__AIM OF THE EXERCISE__.
Gather every line in the rows below that contains the word "dropdown". Case counts.

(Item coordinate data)
┌──

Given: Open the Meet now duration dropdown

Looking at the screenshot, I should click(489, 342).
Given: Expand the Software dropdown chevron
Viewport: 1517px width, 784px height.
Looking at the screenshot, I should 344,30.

└──

__ANSWER FOR THE TASK__.
Given: Open the Meet now duration dropdown
Given: Expand the Software dropdown chevron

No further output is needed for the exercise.